Nei sistemi di allevamento convenzionali, i pulcini appena nati non hanno accesso al cibo fino al completamento della schiusa e al successivo spostamento in allevamento, condizione che può determinare un periodo di digiuno variabile tra le 48 e le 72 ore. Questa fase critica può compromettere lo sviluppo fisiologico degli animali e influenzarne negativamente le prestazioni produttive future. L’introduzione delle tecnologie in ovo consente di superare questa limitazione, fornendo all’embrione nutrienti ed elementi immunostimolanti in grado di modulare i processi fisiologici ed epigenetici, con effetti benefici sulla crescita e sulla risposta immunitaria.

L’integrazione di sostanze quali amminoacidi, vitamine, probiotici e immunostimolanti durante l’incubazione favorisce un ambiente ottimale per la crescita embrionale, riducendo la necessità di trattamenti antibiotici post-nascita e migliorando il benessere complessivo degli animali. L’evoluzione delle tecniche di iniezione in ovo ha portato allo sviluppo di sistemi altamente specializzati, capaci di garantire precisione e affidabilità nella somministrazione. L’iniezione delle sostanze può avvenire in diverse regioni dell’uovo, tra cui il sacco vitellino, la camera amniotica e il liquido allantoideo, ognuna delle quali presenta specifiche implicazioni metaboliche e fisiologiche.

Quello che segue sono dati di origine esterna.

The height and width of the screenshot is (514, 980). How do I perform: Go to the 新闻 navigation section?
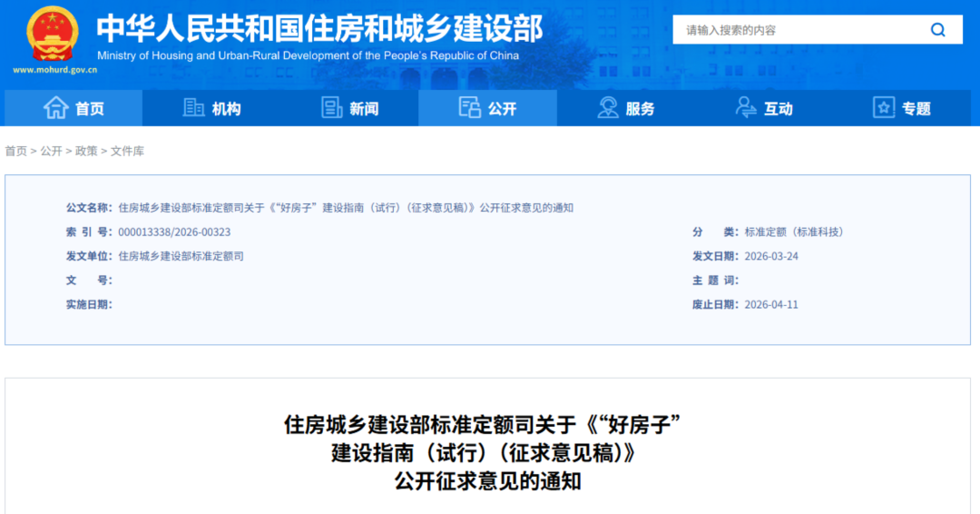click(x=364, y=109)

Oltre ai benefici nutrizionali, l’impiego di immunostimolanti e vaccini in ovo ha mostrato un notevole potenziale nella prevenzione delle malattie infettive, offrendo una protezione precoce e duratura contro gli agenti patogeni più diffusi nel settore avicolo.

Parallelamente, l’inoculazione di prebiotici e probiotici si è rivelata efficace nella modulazione del microbiota intestinale, favorendo la crescita di una flora batterica benefica e potenziando la risposta immunitaria dell’animale. Un’ulteriore innovazione riguarda l’utilizzo di nanoparticelle di micro-minerali come selenio e zinco, che hanno dimostrato effetti positivi sul metabolismo e sulla resistenza allo stress ossidativo, contribuendo alla robustezza e alla longevità degli animali.

Il rapido progresso tecnologico e la crescente attenzione alla sostenibilità rendono queste innovazioni sempre più accessibili. Tuttavia, nonostante i numerosi vantaggi, l’implementazione su larga scala di queste tecnologie richiede un’attenta valutazione di diversi fattori, tra cui i dosaggi e i tempi di somministrazione, al fine di garantire la sicurezza e l’efficacia delle sostanze impiegate. Inoltre, è essenziale analizzare gli effetti a lungo termine sul benessere animale e sulla qualità del prodotto finale. Le principali sfide da affrontare riguardano il costo delle attrezzature e la necessità di una formazione specializzata per il personale, indispensabile per assicurare una corretta applicazione delle tecniche.

L’opportunità̀ di intervenire direttamente sull’embrione, fornendo nutrienti e stimolando precocemente le difese immunitarie, rappresenta un’innovazione senza precedenti per ottimizzare l’efficienza produttiva e ridurre l’impatto ambientale degli allevamenti intensivi.   

Con l’integrazione delle tecnologie in ovo e l’attenzione costante al benessere animale, l’avicoltura si proietta verso un futuro in cui innovazione, efficienza e sostenibilità̀ si fondono in un equilibrio armonico, in cui l’unione tra conoscenze avanzate di fisiologia embrionale e innovazioni in bioingegneria sta delineando nuove prospettive per il futuro dell’avicoltura.